2. (2,2,2) and (2,2,3) are obtained in seconds, so assume a,b,c distinct. Notice that case where a,b,c even can be happily eliminated too (why? play with powers of 2 you get two of the following is true: p(ab)>p(c) (implying p(ab-c)=p(c) ), p(bc)=p(b)+p(c)>p(a), p(ca)>p(b) where p(x) is the highest power of 2 dividing x. So if p(ab-c)=p(c) and c=d.2^k with d odd, then ab-c=2^k and we have ab-c<c, or ab<2c, so a,b<c. See the contradiction?) But no one can stay happy forever because the case 2 even and 1 odd has already confound me into the spiral of case-by-case analysis (though this implicates c=ab-1). Now replace a with 2^2k.a and b with 2^2k.b, where one of a,b odd. What do we have? 2^2k a(b^2)-(a+b) and 2^2k (a^2)b-(a+b) are powers of 2. The difference is 2^2k (a-b), and a+b cannot be odd-> a and b both odd. Take the difference 2^2k (b-a) 4 divides a+b but not b-a, and if a<b then 2^2k (a^2)b-(a+b)=2^(2k+1). We are close! Now a^2b-(a+b)/(2^2k)=2, from which we obtain (2,6,11). OK now we are left with a,b,c odd, which I haven’t done. The answer (3,5,7) was obtained fortuitously, and after some try, I surrendered.

3. Q,H,M collinear. If X is midpoint of QH then OX bisects angle QXK. Then MH.MQ=BM^2. Is that all? Yes with dilapidated compasses. I tried perpendicular bisector intersection (to locate circumcentre), play with nine point circle, draw a tangent line to circle QKH at K, hit BC at U, hoping to prove UK^2=UF.UM. All failed. I bought myself a pair of new compasses and thought of constructing another circle tangent to circle QKH and passing through FM, which turned out perfectly to be circumcircle of HKM. Now I can conveniently draw perpendicular to QM at H to meet MC at R, the radical centre of circles QKH, KFM, HFM, and now everything reduces to RXO=90 deg.
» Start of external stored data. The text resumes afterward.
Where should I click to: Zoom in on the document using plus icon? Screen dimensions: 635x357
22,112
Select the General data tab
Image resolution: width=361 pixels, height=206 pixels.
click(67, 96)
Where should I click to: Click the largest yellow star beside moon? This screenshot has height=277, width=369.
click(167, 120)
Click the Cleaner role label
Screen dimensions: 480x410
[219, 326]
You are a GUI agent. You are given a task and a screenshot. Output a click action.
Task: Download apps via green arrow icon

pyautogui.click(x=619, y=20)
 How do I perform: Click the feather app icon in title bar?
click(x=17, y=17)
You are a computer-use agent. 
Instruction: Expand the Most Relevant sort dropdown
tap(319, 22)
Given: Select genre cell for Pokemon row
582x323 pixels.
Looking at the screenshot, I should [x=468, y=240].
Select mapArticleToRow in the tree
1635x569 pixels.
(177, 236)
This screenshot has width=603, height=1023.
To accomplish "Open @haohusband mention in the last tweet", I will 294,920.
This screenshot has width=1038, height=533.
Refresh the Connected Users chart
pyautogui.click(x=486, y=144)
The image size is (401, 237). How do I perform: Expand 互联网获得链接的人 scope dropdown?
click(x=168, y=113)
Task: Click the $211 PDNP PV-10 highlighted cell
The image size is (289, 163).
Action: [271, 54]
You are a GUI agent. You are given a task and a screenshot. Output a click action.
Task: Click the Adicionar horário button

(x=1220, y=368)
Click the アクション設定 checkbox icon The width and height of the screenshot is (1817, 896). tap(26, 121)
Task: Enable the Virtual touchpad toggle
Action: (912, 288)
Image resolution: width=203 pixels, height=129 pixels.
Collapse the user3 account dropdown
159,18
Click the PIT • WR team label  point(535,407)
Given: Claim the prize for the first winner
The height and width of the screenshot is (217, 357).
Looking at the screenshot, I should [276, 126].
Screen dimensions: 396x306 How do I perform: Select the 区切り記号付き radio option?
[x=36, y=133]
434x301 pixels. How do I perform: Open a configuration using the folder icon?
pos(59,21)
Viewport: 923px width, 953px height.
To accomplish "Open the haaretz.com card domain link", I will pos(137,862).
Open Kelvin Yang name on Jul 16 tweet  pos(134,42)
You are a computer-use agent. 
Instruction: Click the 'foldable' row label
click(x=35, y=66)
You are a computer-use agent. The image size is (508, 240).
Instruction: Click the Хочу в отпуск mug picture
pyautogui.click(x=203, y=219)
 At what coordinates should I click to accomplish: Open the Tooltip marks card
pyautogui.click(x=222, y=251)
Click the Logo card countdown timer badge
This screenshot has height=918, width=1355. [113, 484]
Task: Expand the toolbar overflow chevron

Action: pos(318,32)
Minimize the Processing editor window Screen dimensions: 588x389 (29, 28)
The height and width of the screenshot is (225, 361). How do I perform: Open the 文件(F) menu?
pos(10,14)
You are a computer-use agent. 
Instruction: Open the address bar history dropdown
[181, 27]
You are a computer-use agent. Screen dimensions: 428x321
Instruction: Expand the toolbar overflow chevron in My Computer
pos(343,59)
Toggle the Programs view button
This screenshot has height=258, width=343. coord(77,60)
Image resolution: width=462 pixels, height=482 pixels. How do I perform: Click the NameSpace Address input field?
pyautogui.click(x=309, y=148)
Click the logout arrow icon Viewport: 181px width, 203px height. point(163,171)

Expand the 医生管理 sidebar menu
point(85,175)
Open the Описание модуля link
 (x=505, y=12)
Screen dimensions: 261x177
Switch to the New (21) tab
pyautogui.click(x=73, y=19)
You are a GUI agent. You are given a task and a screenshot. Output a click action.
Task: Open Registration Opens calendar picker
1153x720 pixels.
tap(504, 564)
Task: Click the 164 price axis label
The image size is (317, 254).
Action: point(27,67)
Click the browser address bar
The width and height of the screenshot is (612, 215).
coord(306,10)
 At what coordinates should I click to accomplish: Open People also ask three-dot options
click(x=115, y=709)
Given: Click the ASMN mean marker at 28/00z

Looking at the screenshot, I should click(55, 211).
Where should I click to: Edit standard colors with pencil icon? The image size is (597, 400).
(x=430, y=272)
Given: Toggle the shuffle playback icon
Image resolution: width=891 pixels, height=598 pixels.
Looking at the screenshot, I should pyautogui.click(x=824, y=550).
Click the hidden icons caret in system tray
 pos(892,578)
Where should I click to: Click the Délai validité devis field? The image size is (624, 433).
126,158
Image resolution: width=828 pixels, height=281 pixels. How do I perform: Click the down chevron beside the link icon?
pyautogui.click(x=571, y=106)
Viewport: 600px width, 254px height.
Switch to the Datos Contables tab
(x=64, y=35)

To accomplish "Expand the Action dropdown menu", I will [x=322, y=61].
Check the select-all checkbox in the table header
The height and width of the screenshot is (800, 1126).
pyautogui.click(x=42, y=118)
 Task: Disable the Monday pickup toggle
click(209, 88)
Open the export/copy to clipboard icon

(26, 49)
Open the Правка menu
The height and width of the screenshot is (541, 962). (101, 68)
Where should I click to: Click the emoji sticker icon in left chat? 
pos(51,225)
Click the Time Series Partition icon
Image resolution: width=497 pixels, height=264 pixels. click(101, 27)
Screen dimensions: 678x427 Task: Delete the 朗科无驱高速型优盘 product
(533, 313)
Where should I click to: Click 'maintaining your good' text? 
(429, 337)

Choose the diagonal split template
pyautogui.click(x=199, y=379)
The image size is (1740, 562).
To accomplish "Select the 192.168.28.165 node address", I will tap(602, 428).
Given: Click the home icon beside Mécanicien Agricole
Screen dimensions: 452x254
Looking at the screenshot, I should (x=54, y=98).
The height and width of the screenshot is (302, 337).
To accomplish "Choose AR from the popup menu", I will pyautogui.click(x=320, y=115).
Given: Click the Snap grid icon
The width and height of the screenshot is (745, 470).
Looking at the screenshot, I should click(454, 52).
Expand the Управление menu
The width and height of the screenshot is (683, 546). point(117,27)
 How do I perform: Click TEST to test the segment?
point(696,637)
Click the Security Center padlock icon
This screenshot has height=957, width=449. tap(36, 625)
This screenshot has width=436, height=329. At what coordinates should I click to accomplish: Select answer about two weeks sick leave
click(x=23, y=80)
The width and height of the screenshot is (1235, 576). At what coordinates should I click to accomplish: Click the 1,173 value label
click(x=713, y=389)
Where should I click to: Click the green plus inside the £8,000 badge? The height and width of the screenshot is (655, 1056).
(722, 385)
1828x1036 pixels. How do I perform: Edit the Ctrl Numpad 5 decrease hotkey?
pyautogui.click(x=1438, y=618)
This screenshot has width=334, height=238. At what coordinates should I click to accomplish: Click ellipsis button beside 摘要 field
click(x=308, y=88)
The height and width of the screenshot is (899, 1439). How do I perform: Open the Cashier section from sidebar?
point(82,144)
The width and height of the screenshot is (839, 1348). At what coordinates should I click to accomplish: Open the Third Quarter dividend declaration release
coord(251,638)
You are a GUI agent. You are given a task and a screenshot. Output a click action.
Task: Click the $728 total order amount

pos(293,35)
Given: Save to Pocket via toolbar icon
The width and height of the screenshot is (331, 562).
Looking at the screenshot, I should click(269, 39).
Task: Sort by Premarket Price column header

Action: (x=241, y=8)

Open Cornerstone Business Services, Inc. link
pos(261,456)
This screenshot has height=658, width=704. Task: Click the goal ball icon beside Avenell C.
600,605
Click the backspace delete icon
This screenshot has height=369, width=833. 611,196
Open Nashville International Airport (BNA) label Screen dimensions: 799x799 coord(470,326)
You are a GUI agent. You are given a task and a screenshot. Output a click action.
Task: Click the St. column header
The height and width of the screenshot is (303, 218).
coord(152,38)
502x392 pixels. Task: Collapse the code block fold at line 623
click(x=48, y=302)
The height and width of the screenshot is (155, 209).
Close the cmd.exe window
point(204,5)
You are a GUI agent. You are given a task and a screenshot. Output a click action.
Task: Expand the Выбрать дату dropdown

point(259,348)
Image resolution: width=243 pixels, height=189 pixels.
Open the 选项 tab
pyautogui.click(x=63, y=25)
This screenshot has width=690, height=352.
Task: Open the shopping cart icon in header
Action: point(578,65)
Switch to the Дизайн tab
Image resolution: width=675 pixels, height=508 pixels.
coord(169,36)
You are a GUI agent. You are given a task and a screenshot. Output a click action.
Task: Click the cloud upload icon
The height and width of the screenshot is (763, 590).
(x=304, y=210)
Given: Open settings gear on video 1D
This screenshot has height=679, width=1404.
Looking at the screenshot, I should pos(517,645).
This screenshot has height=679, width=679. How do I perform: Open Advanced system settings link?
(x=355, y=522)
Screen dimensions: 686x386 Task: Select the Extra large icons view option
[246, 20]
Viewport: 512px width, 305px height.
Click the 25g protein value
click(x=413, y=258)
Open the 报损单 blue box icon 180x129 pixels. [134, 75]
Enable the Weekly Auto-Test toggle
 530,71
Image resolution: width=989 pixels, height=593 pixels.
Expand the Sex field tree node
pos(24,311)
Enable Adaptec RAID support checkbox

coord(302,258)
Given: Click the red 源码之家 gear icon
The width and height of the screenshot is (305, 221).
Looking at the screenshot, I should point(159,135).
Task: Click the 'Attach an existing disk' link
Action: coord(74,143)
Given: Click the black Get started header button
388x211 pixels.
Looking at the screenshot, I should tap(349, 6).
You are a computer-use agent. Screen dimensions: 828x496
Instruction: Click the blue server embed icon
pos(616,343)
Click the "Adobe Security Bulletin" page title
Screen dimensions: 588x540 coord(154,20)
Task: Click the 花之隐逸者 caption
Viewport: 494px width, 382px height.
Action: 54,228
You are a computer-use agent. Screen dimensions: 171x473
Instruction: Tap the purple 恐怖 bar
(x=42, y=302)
But this can be bashed by using squares of length!

Well this P3 is the most beautiful problem for this olympiad (in my eye 😛 ) *Side note: IMO Problems 3 were geometry for three consecutive years since 2013, while never so for IMOs 2004-2012. What happened?

4. People said it as “ugly” but “fast killed by angle chasing”. I testified this successfully even without a decent compass.

5. STOP! TROLLERS CROSSING! Now f(0)=2 or 0. It used me hours for first case, but the idea was straightforward to understand: just prove f(1)=1, x+f(x) is always a fixed point (which is same for f(0)=0), and if f(k)=k then k=1 (using some substitution involving k). Now the second case. I get: all integers are fixed points, and (2^k)f(x) is fixed point for nonnegative k. But however hard I tried I couldn’t establish any of the three which would kill the problem directly: f is injective/surjective/continuous. No more progress? Game over. (An advice: always verify that your functions work. In this case they are x or 2-x.)

6. “At one point, the mean of the sequence stabilizes”. I didn’t want to try this actively on paper, considering it as a P6. But as mental exercise I thought of set {k+a_k} and concluded that only at most 2015 positive integers (including the hopeless 1) do not belong to this set. And what? Intuitively this number of such integers is the b we are searching for, and N can be taken far away from those “missing numbers”. Of course I’ll need to rigorise the proof onto paper, but I’m there (which was strange: can P6 be something solvable directly by one trick? This trick wasn’t easy to think of, but a problem stemming solely on one hard trick shouldn’t be in IMO).

Looked like I can handle 4 problems (1,3,4,6), but how well can I do in competition? P3 took me hours, while P6 can easily be obscured by P5 under exam conditions. In the worst case, I would have 1 and 4 -> can I have 5 more points anywhere to qualify for a silver medal? I don’t know.